The Government is probing whether it is too easy for suppliers to claim their energy deals are green.

August Graham
Monday 16 August 2021 15:58 BST
Some energy suppliers have their own wind farms, others do not (Nick Ansell/PA)
Some energy suppliers have their own wind farms, others do not (Nick Ansell/PA) (PA Wire)

Customers trying to figure out how to buy the best energy to environmentally heat and power their homes are faced with hundreds of options of companies claiming to offer green deals.

Many try to shop around not only for a good price, but also for an electricity supplier which will use less gas and other fossil fuels to get electricity to their households.

But, on Monday, the Government announced it would look into whether it is too easy for suppliers to claim their deals are green.
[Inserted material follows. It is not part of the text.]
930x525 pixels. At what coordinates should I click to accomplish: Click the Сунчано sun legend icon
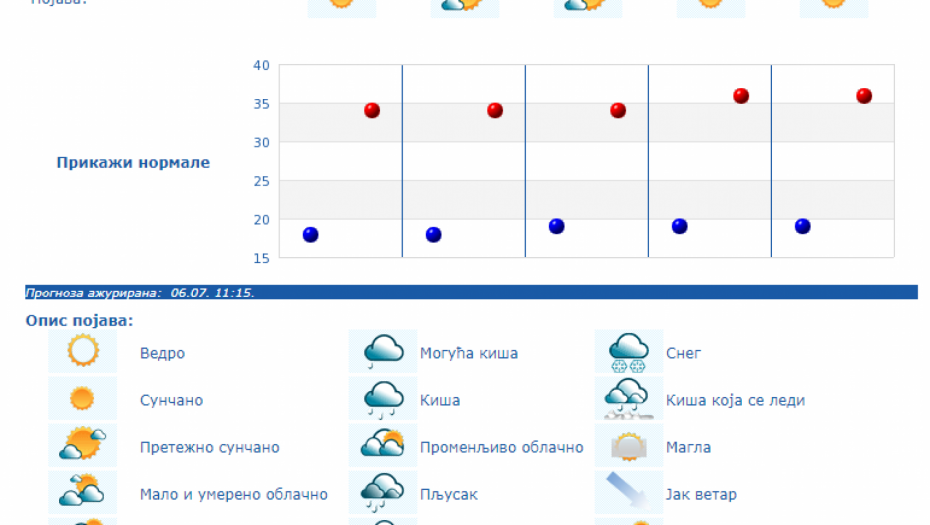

A vast majority of the green tariffs on the market today rely on so-called Renewable Energy Guarantees of Origin (Rego) certificates.

To earn the gold rating suppliers must show that 100% of their electricity comes from renewable sources such as solar power (PA) (PA Wire)

Although these give some green credentials, they have been criticised by some environmentalists as offering a “greenwashing” option to companies.

And customers regularly report being confused by the claims that some suppliers make about the greenness of their tariffs.

Comparison website Uswitch has three categories for companies that make claims that their energy supply is green.

Good Energy is the sole supplier on the market which only offers gold-standard tariffs, according to Uswitch’s ratings. There were seven such tariffs last time.

British Gas is the only other supplier that offers households a gold-standard green tariff, according to the comparison site.

Those that offer silver tariffs include EDF (1), Octopus (1), and Scottish Power (7). Not all of these suppliers’ green tariffs have a silver rating.

There are about 100 bronze tariffs on the market offered by Bulb Energy, Eon, Ovo Energy and Shell Energy among others.

The bronze rating still signifies some green credentials for the tariff, and many tariffs on the market are unrated by Uswitch as they do not make any green claims.

Bronze energy deals can rely purely on the so-called Regos to make their green claims, Uswitch says.

To be awarded the silver standard, tariffs must buy at least 42.9% of their electricity from Power Purchase Agreements – where they buy electricity from windfarms and other renewable producers on long-term deals.

A silver rating can also be awarded if the tariff mixes some biomethane, also known as green gas, or offsets emissions from the supplier’s gas supply. This must be combined with at least a third of the electricity coming from PPAs.

The market-leading gold standard means that 100% of electricity is bought through PPAs and at least 10% of the gas is green gas. All other gas emissions must also be offset.

However, gold standard tariffs often have a price that reflects the extra cost that goes into sourcing the energy that households use.

The market leader, Good Energy, for instance, was given special permission from Ofgem which allows it not to be bound by the Government’s price cap on energy bills.

Not all deals are available all across the UK. Uswitch’s ratings are available on its website based on a household’s postcode.